I got to the arena to wait for my friend Nancy. We were both working on the website http://wiki.seedsofcompassion.org and got free tickets. She’s from New York and after 9/11 still has great fear of crowds, me I’m not into them much either, so we thought solidarity would be good.
We’re moving along in line chatting with others when I run into the Ven. Dhammadinna. She was a student of the Dalai Lama and afterwards came to Seattle with the Ven. Jesse to open up a buddhist temple. I had the honor of designing their website. In gratitude she gave me a tonka from the Dalai Lama’s temple. That started things off very well, a hug from a friend I haven’t seen in awhle.
At the door they turned me away because my purse was considered a bag due to its size. They would not let me in. I wasn’t the only woman in this quandry. I heard that some were stashing their bags in the trees and bushes and trusting they would remain safe. I’m just not that trusting. Thankfully I work on the university campus where this event took place. I started walking the mile across campus to my office and back when I got an idea. I went into the closest building and put myself at the mercy of the first woman I found. She graciously agreed to hold my purse for me. I was out of breath from marching up hill and up stairs and at first she must have thought I was nuts. But she was very kind and I was able to hurry back.
The line was now incredibly long but I got to see the motorcade with many many motorcycle police and cars. Who knows which car the holies and vernerables and all were in but it made my excitement start to race.
Inside there were free vegetarian lunches for everyone. I felt a little bad because I didn’t purchase my ticket but there was plenty of boxes to go around. Free lunch tastes extra good.

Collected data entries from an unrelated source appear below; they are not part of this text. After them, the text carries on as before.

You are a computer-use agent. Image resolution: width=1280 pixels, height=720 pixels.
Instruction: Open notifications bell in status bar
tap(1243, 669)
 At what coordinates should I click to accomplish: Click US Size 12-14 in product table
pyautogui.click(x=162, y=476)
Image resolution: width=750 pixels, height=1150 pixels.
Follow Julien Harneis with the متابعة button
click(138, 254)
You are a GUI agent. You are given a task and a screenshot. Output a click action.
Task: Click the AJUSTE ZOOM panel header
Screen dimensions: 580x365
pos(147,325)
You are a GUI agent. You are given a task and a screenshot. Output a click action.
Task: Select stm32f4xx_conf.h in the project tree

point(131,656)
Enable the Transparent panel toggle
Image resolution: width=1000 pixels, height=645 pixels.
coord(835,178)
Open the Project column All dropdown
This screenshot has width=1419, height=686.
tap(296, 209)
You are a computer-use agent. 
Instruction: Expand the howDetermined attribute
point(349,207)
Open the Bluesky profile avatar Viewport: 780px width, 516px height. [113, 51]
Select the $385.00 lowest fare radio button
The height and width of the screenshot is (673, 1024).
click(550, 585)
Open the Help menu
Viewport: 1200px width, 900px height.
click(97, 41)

Nancy and Pam (the head of my volunteer project) were waiting for me with great seats. We were just up and to the left of the stage. Great view of everything. The energy was incredible, there was this light buzz that suddenly exploded as HHDL and ADT entered the stage left. The crowd was on their feet, loudly but politely clapping. I couldn’t help myself, I let out a loud wooop, a couple others did too, and suddenly every one burst into cheers. That felt awesome to be able to express my joy in voice and not be all prim about it and to find that instead of being stared at, I was a catalyst.
The panel discussion was opened by two ceremonies. The first was a singer from Africa. The moment he began singing, in an African language, I knew from the notes and the cadence that it was a song about compassion, the topic of the 5 day event. And I knew I’d be in tears throughout the morning. Nancy and I were sitting there crying and we were not alone. After this wonderful man was done the city presented HHDL with a gorgeous prayer wheel made by a Seattle artist. It stood about 3 feet high, carved out of wood with wooden inlays, there was a mountain scene with a huge tree in the foreground. Just gorgeous. Lots of bowing and prayerful hands…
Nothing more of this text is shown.